Pour vous, l’enseignement de Gingold a donc constitué un apport plus esthétique et humain que technique ou instrumental.
Il ne forçait jamais la sonorité. Le grand son dont on a besoin de nos jours, comme il est enseigné dans les grandes écoles telles que la Juilliard School, de telle sorte que les solistes passent dans des salles de concert peu favorables comme Pleyel ou l’Avery Fisher Hall, cela ne l’intéressait pas. J’ai travaillé avec lui entre l’âge de 17 ou 18 ans jusque vers 22 ans et je me souviens que j’écoutais beaucoup de futurs grands violonistes qui étaient alors jeunes et débutaient leur carrière, comme Shlomo Mintz ou Pinchas Zukerman, et que j’étais impressionné par la grandeur de leur sonorité. A chaque fois que cette influence transparaissait, il était gêné et me reprenait. En fait, j’ai compris, petit à petit, que ce n’était pas par la grandeur du son qu’il fallait que je m’exprime mais par sa qualité. Son approche technique était toute vouée à cela: il fallait absolument pouvoir exprimer techniquement beaucoup de choses dans une note, comme les chanteurs.

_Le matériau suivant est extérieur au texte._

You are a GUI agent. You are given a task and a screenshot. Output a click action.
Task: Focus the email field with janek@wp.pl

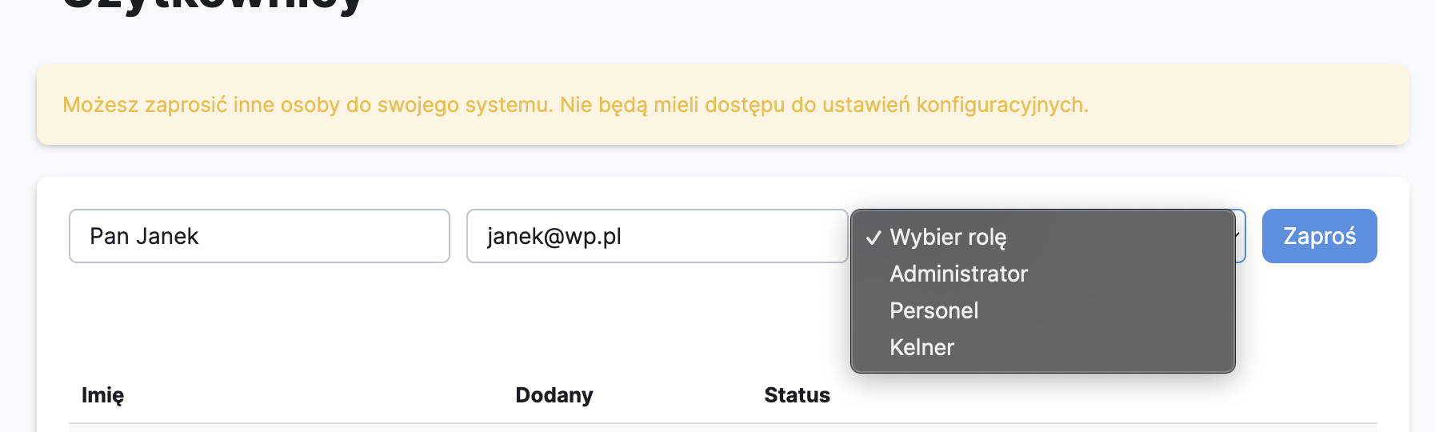(656, 236)
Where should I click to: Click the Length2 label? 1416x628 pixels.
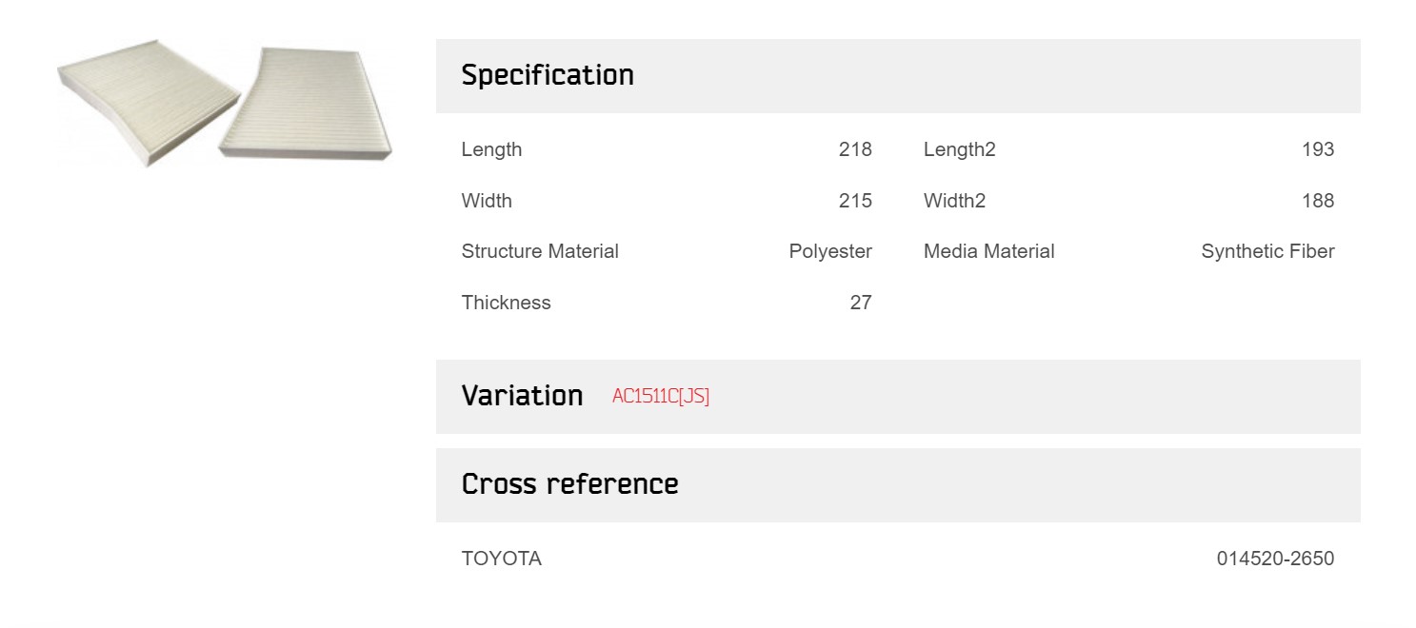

A l’époque, un élève français ne traversait généralement pas l’Atlantique pour rechercher les conseils d’un maître, même de tradition européenne. Qu’est-ce qui vous a mené vers Gingold?
Alors que je me trouvais au Canada pour une classe de maître, une radio américaine diffusait un reportage sur le concours Tchaïkovski. Gingold, membre du jury, y était interviewé et de sa voix, très grave, très riche, il disait notamment: «J’ai entendu beaucoup de violonistes extraordinaires, mais je n’ai pas entendu une seule phrase.» La manière dont il a prononcé ces mots-là m’a tout de suite séduit: quand je la redis comme ça, elle peut paraître banale, mais la manière dont il racontait cela était tellement poétique, il y avait une telle philosophie en arrière-plan, une telle distance par rapport à l’ambiance du concours proprement dit et de tout ce que cela représente, que j’ai été tout de suite séduit et que j’ai cherché à en savoir plus sur cet homme-là. J’ai demandé à jouer pour János Starker (1924-2013), qui donnait des classes de maître dans cette académie canadienne et après m’avoir entendu, il m’a introduit à Gingold.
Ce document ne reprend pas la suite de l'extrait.